The deliverable is a short, personal email with an NFR offer. Full tactics — how to write the email, when to follow up, what reviewers expect — are in how to get your plugin reviewed.
Stage 4 — Marketplaces and paid amplification
Last, not first. Getting listed on Plugin Boutique or the KVR Marketplace puts you in front of buyers and often triggers additional news attention on its own. Paid amplification — KVR banner ads, sponsored content, or a newswire like EIN Presswire ($149+) for SEO and backlinks — is optional and only worth it once the free and editorial stages have done their work. Spend here to amplify momentum, not to create it.
Don't forget social and your own channels
Press coverage compounds when you're also pushing from your own accounts. On launch day, post the demo video natively (not just a link) to the platforms where music producers live — Reddit's production subreddits, X, YouTube, Instagram, Threads, and Mastodon's audio instances. Respect each platform's etiquette: Reddit communities punish anything that smells like an ad, so lead with value (a technique, a free preset, a "made this, here's how") and disclose that it's yours. Tag and thank the outlets that cover you; that visibility makes the next reviewer more likely to say yes.
Launch timing
Sequence the stages around a single launch date rather than dribbling them out:
- 2–3 weeks before: finalize assets (demo, page, press kit). Send NFR keys to reviewers early so a review can land on launch day, not weeks after.

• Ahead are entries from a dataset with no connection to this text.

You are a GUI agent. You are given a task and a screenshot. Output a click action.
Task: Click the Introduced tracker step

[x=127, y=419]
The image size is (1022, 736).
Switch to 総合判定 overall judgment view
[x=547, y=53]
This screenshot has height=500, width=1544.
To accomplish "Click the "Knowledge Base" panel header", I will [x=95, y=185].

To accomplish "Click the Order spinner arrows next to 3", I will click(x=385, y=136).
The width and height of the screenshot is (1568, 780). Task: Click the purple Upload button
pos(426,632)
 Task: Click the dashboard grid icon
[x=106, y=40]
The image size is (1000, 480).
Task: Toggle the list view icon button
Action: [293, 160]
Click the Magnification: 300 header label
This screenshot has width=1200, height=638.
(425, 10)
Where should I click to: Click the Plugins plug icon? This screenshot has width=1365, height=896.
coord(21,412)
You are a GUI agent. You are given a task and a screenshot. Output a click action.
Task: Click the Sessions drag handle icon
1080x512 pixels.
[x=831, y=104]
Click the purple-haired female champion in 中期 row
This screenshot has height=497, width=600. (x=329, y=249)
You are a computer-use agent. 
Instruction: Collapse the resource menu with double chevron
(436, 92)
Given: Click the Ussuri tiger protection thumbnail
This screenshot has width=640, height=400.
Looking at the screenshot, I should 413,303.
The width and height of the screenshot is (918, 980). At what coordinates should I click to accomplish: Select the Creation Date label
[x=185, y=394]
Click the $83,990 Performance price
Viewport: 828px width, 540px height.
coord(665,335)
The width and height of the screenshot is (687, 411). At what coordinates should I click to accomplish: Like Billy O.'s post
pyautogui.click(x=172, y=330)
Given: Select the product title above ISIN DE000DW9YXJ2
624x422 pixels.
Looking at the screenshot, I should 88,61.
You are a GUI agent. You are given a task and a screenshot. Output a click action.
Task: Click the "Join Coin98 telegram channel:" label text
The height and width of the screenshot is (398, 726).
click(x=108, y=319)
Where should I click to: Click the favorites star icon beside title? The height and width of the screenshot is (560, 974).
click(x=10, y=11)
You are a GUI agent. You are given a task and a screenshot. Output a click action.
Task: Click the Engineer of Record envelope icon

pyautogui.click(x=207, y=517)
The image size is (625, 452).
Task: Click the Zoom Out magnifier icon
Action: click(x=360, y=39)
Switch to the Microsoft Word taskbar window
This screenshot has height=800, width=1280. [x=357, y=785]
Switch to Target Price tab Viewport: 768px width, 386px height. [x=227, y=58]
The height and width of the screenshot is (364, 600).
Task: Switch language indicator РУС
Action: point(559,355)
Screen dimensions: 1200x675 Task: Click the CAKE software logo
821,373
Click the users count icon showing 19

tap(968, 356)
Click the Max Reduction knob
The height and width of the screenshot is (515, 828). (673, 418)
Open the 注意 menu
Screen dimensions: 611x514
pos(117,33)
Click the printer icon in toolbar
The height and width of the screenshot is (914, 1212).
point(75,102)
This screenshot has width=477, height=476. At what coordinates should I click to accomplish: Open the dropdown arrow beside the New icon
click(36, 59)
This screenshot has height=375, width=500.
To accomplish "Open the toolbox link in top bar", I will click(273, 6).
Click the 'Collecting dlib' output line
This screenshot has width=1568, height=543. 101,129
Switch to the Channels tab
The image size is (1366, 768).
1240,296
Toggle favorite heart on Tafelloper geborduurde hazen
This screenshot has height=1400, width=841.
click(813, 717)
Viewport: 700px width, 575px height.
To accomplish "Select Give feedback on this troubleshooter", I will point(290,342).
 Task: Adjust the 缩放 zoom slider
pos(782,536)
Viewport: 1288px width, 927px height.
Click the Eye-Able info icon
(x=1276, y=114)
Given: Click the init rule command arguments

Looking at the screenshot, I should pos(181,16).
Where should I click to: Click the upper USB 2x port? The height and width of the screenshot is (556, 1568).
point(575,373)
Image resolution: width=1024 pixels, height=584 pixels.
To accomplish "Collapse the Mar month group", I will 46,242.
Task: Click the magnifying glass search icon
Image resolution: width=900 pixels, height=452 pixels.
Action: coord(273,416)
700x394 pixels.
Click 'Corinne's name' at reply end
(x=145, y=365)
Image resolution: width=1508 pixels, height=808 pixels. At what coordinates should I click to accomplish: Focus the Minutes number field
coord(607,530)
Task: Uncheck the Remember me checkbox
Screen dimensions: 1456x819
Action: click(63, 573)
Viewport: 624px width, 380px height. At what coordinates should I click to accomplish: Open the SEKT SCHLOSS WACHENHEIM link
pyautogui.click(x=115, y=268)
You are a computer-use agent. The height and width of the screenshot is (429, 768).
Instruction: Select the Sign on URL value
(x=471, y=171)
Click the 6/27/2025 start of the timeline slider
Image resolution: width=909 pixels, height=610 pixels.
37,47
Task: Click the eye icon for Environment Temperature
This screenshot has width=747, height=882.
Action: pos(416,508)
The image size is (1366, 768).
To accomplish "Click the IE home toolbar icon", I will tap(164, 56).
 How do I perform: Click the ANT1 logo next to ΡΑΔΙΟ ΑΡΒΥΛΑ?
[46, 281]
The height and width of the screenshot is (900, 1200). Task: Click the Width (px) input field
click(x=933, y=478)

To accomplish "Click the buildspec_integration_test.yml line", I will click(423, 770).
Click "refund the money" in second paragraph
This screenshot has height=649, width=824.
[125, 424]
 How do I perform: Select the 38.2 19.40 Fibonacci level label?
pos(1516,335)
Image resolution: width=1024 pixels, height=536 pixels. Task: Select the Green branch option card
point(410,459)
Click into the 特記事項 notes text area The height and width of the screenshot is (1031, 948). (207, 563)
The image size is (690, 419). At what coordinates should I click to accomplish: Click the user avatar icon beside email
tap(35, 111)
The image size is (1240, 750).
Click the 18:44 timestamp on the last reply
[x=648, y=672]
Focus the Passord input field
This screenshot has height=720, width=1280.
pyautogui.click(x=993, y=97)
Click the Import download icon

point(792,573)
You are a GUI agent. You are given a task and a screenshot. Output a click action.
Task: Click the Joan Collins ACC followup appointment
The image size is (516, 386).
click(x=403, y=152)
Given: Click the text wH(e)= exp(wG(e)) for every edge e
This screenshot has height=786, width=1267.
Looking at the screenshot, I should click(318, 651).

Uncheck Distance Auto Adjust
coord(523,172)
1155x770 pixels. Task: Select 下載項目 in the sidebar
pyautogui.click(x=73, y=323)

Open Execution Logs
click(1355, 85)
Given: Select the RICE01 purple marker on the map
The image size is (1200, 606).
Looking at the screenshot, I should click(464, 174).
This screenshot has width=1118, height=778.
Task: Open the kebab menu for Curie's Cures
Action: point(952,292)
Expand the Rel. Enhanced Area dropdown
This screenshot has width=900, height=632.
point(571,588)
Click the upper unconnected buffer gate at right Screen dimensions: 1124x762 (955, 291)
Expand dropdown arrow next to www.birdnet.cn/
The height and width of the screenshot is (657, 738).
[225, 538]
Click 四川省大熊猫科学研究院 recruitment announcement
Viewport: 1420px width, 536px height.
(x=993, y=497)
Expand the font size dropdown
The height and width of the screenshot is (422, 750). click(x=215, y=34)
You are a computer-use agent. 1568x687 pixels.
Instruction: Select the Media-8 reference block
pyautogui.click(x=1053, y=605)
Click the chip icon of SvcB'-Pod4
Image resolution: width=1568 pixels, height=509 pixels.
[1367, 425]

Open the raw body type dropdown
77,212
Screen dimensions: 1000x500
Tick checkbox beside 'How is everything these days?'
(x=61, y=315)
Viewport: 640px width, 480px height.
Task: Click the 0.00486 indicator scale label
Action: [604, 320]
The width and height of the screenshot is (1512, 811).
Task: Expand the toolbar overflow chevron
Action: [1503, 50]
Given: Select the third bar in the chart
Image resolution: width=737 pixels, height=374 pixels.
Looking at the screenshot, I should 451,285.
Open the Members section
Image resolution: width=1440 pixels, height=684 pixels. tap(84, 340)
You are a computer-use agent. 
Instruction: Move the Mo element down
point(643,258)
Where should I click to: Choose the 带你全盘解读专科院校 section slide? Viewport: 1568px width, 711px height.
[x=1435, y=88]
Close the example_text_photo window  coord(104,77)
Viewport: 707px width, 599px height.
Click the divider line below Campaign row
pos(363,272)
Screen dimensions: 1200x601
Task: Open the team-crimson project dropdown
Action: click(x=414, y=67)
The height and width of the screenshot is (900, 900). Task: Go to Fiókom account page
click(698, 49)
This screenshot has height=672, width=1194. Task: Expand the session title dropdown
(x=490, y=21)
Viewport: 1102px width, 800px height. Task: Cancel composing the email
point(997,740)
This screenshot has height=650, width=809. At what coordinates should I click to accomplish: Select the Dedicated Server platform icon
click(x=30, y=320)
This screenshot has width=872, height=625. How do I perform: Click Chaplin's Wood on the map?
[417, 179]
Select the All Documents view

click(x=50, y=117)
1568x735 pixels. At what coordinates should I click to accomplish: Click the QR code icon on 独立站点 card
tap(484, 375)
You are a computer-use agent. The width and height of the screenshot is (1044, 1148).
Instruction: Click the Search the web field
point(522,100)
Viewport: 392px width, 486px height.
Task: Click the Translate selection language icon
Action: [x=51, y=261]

- Launch day: post to KVR and the free news sites, send editorial press releases, publish your own social posts, flip the buy button live.
- Week 1–2: follow up politely with anyone who didn't respond (once), thank everyone who covered you, and submit to marketplaces.
- Ongoing: introductory pricing and sale events are themselves news — resubmit to deals outlets when you run them.
Where SignalChain fits
Doing all of this by hand — tracking 25+ outlets, writing an outlet-specific pitch for each, building the press release and the press kit, and remembering the launch order — is the busywork that stops most indie devs from promoting at all. SignalChain is built to run exactly this playbook: a staged outlet database, AI that writes the per-outlet pitch in each outlet's preferred style, press releases, social copy, and a launch checklist — all in your control, for the price of a plugin. If you're weighing it against hiring help, see SignalChain vs a PR agency. And if you're promoting sounds rather than code, the same arc adapts in how to promote a sample library.
The process is not a secret and it's not expensive. It's a list, a sequence, and a willingness to personalize. Work the stages in order, lead with a real angle, offer NFR keys, and respect each outlet's etiquette — and a plugin nobody had heard of last week shows up where producers are looking.